Or look at Blake (Our Blake, now out of jail). Not only did he prefer to stay for a second round in prison, he deliberately chose to stay away from Amy for good in order to protect her, so that she can finally say `Yes, yes, yes!´ to rehab´. Of course, he doesn´t want any of her money either! Poor Amy, she lost a gemstone!


And now picture a German or French husband, in the same situation: Let me tell you that the German would put the blame on his ex and squeeze out as much money as possible. The French one would have already spent the bigger part of his wife´s money for his mistress anyway. But not the English husband, who is loyal to the bitter end. Very honorable, that is. This being said, there remains a faint doubt... could they be veiling something to us? Maybe it´s just their way to say ´I´m up to whatever she asks me, as long as I get rid of that b****´... ??

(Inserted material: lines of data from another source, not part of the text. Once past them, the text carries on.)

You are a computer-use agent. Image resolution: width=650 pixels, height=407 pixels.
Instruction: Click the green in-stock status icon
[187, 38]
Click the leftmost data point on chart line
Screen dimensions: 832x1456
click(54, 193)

The problem is: They might be able to get rid of their ex-wives this way, and leave in proper style, but how will they get rid of their I love Amy or Madonna is ma Donna-Tatoos? You don´t think they have a tatoo? Of course they have! Almost all British men have one (except William and Harry, maybe, but who knows....) ! They all love tatoos!! You can eyeball them at Spanish and Greek beaches, containing all sorts of precious statements, ranking from `I love mum´ to `Harley forever´. I pity those guys when comes the time their passion is running dry and they have to remove them. Outch! Love hurts, for sure!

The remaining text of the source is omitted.